REQUIRED WORK: Write out the data below exactly as given, without any of its pictures.

GIVEN RECORDS:

--------------------------------

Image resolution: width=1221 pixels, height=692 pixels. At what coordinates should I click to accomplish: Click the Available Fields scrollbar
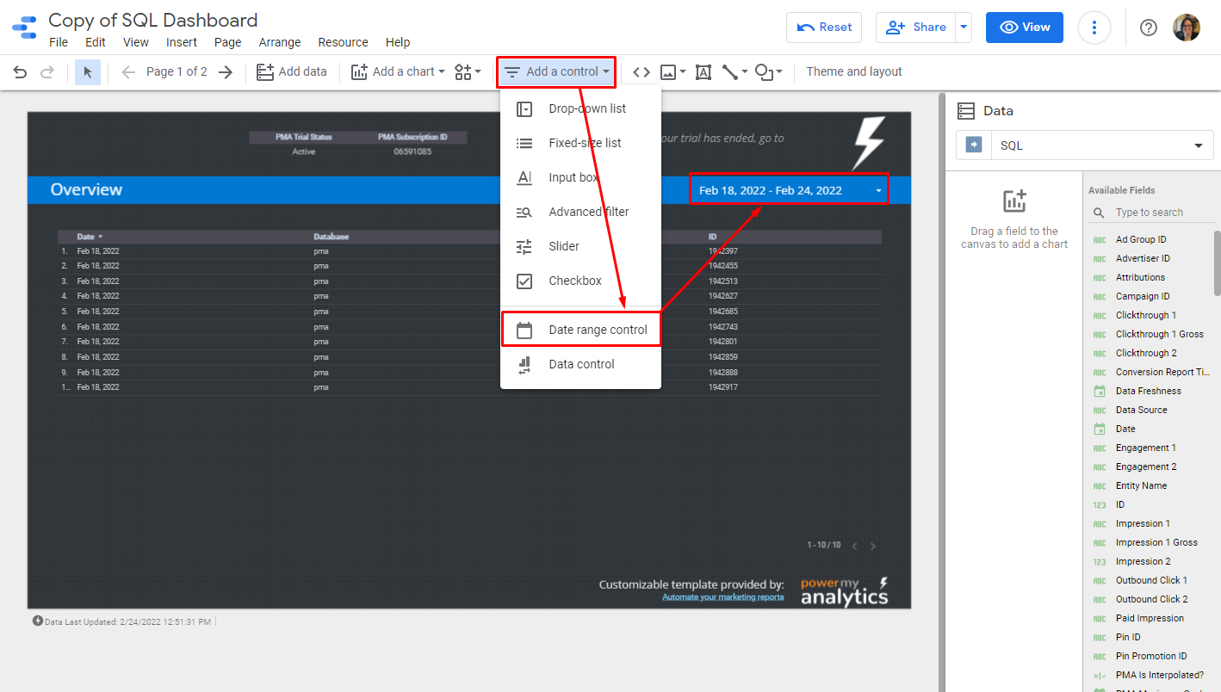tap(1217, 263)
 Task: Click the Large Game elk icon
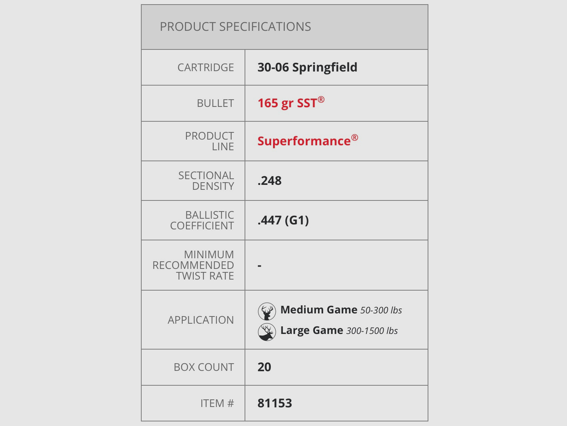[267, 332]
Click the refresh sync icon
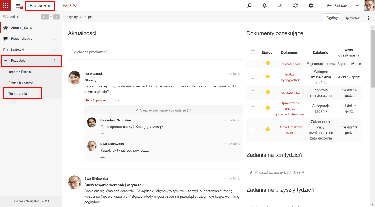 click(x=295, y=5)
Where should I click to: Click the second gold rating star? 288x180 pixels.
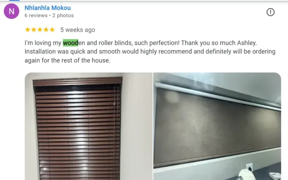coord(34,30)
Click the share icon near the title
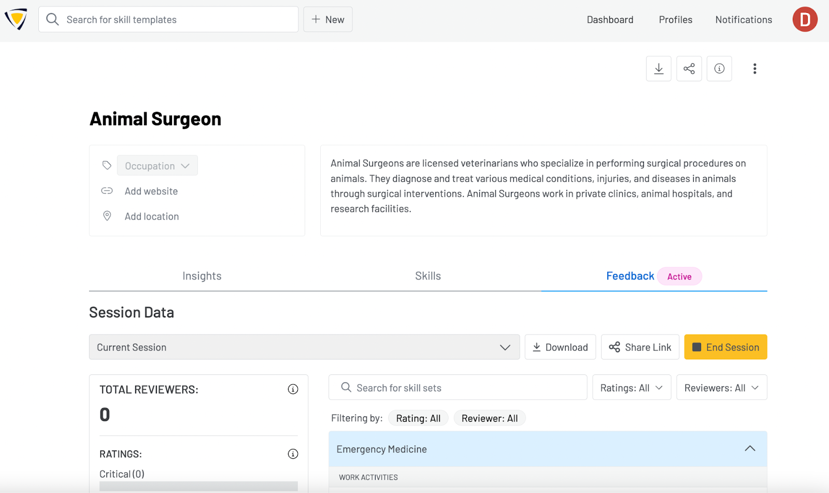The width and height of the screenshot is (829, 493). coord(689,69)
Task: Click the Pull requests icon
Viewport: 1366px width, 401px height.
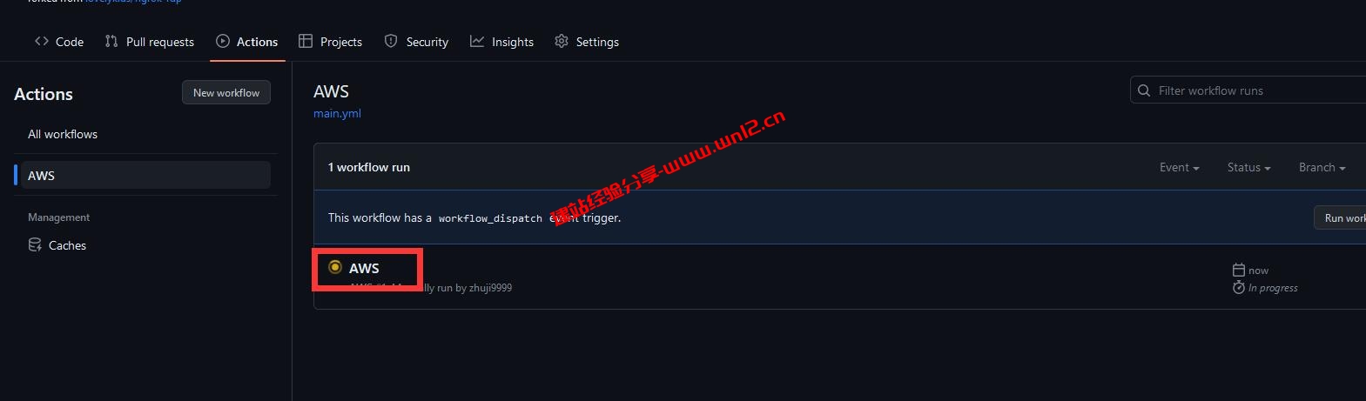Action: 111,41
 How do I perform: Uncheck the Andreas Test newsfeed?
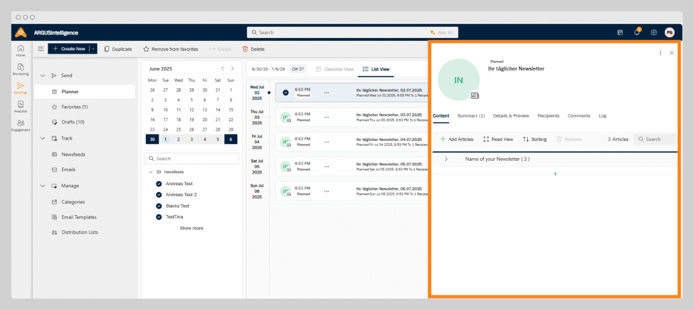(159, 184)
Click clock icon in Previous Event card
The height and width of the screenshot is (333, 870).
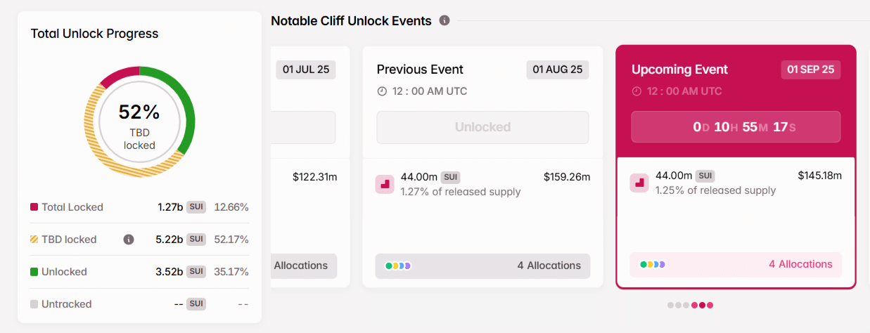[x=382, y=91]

--------------------------------

EXERCISE ANSWER:
Image resolution: width=1221 pixels, height=692 pixels. At what coordinates should I click to accomplish: Click the Available Fields scrollbar
tap(1217, 263)
 Task: Click the Large Game elk icon
[267, 332]
Click the refresh sync icon
 click(x=295, y=5)
Where should I click to: Click the second gold rating star? 288x180 pixels.
coord(34,30)
Click the share icon near the title
The width and height of the screenshot is (829, 493). coord(689,69)
Task: Click the Pull requests icon
Viewport: 1366px width, 401px height.
Action: 111,41
 How do I perform: Uncheck the Andreas Test newsfeed?
(159, 184)
Click clock icon in Previous Event card
The height and width of the screenshot is (333, 870).
[x=382, y=91]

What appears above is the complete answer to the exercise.